Election season is providing plenty of data to explore. Today I will demonstrate how to make a choropleth map of recent presidential primary election results in R. The final map we will produce compares the democratic candidates’ percent of total votes by county:

The Data

The election results for Florida are made available by Florida Election Watch. Using read.delim(), you can read directly from the tab delimited file online, which allows for a completely reproducible analysis from start to finish, though you might want to also download the file for offline use. Setting the argument strip.white = TRUE removes the problematic white spaces in the CountyNames column.

# Load required packages
library(ggplot2)
library(dplyr)
library(reshape2)
library(choroplethr)
library(choroplethrMaps)
library(gridExtra)
library(knitr)

# Read election results file from the web, and strip the white spaces
fl <- read.delim("http://fldoselectionfiles.elections.myflorida.com/enightfilespublic/20160315_ElecResultsFL.txt", strip.white = T)


Using the dplyr package, I filtered the data frame leaving only one party and selected only the columns I’m interested in. Using the reshape2 package’s dcast function, I then cast the data frame from long to wide format (i.e., with each candidate’s vote counts in a separate column). I also changed the datatype of the CountyName column to facilitate joining it with the county.regions data frame in a later step.

# Filter leaving only one party, and select desired columns
dem <- filter(fl, PartyCode == "DEM") %>% select(CountyName, CanNameLast, CanVotes)

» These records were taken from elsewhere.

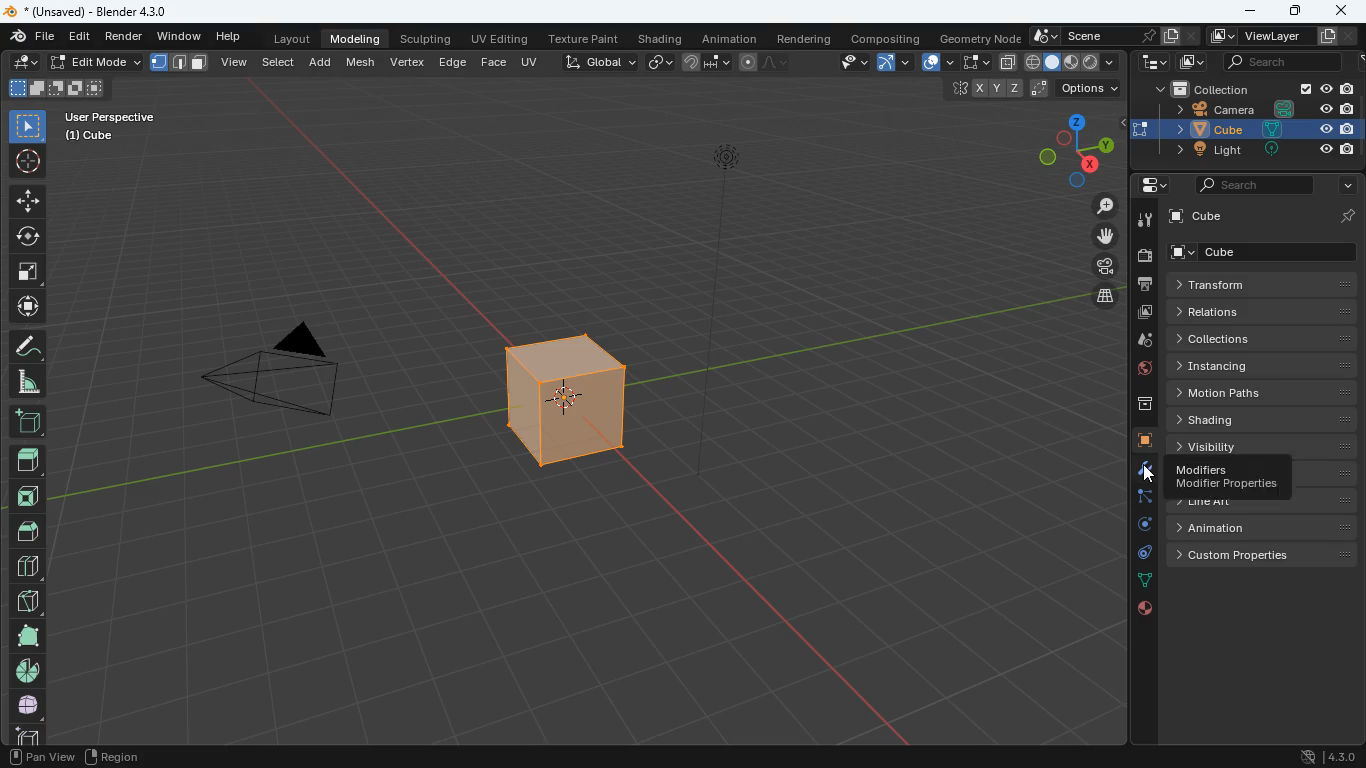 The width and height of the screenshot is (1366, 768). Describe the element at coordinates (1281, 60) in the screenshot. I see `scene` at that location.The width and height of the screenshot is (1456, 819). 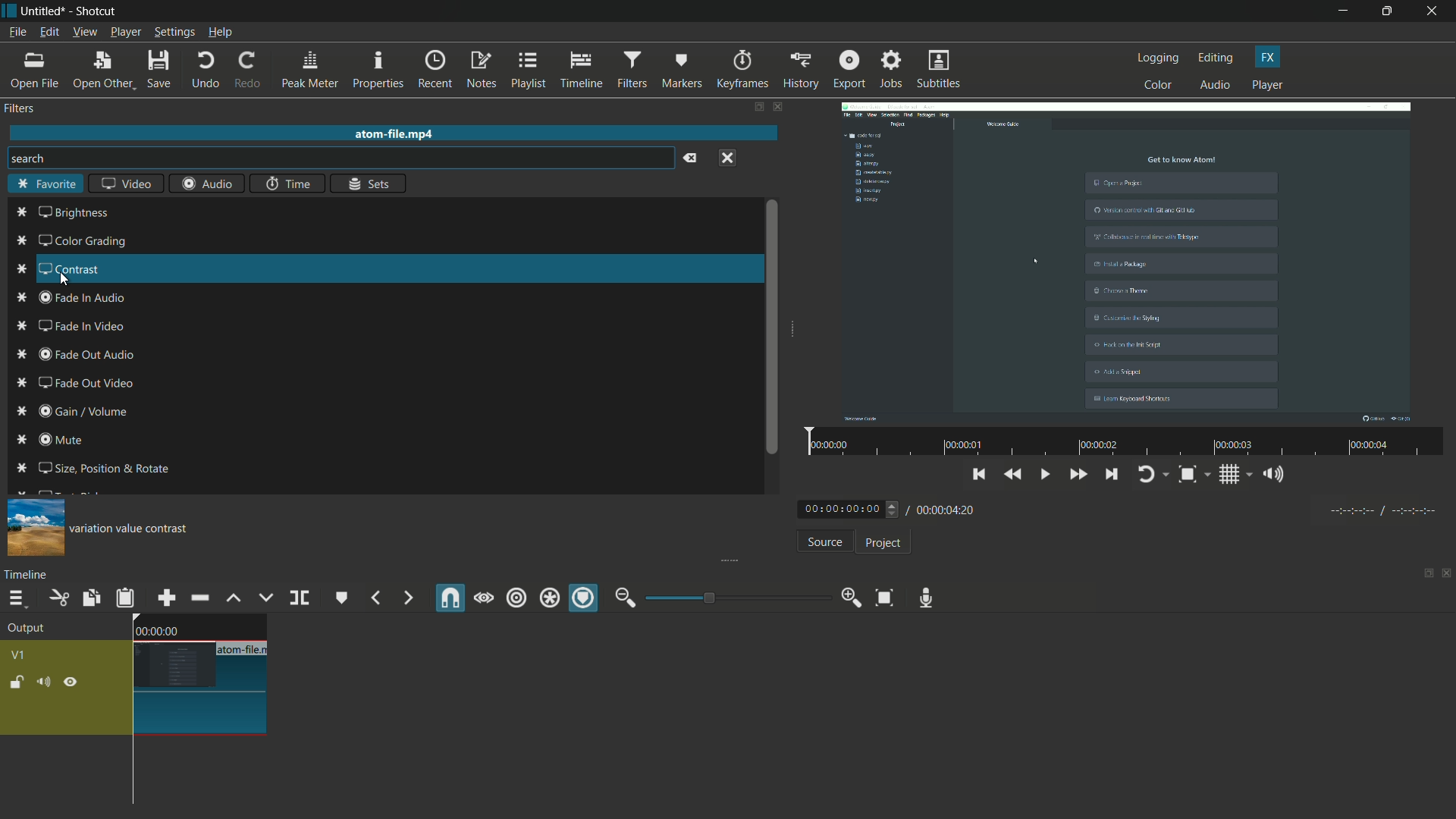 What do you see at coordinates (46, 683) in the screenshot?
I see `mute` at bounding box center [46, 683].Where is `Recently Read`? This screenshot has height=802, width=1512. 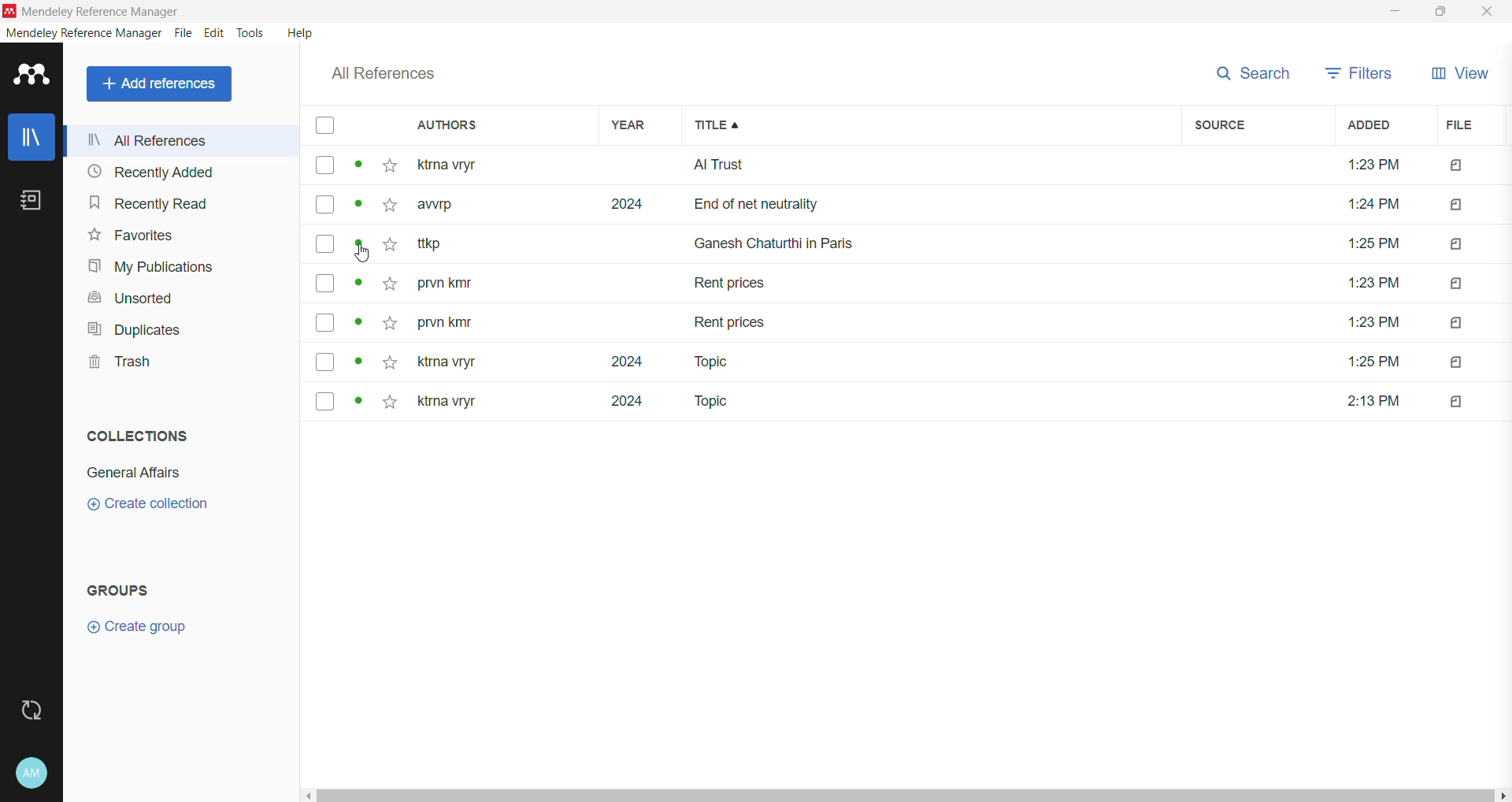 Recently Read is located at coordinates (149, 204).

# Cast dem dataframe from long to wide using dcast
dem_cast <- dcast(dem, CountyName ~ CanNameLast, sum)  # Now we can see each candidate's votes per county
colnames(dem_cast)[3] <- "OMalley" # Remove apostrophe from O'Malley

# Change CountyName column from Factor to lowercase Character
dem_cast$CountyName <- tolower(as.character(dem_cast$CountyName))


Then, I created a new column for each county’s total vote count and columns for each candidate’s percentage of those totals.

# Create columns for total votes in each county
dem_cast <- mutate(dem_cast, total = Clinton + OMalley + Sanders)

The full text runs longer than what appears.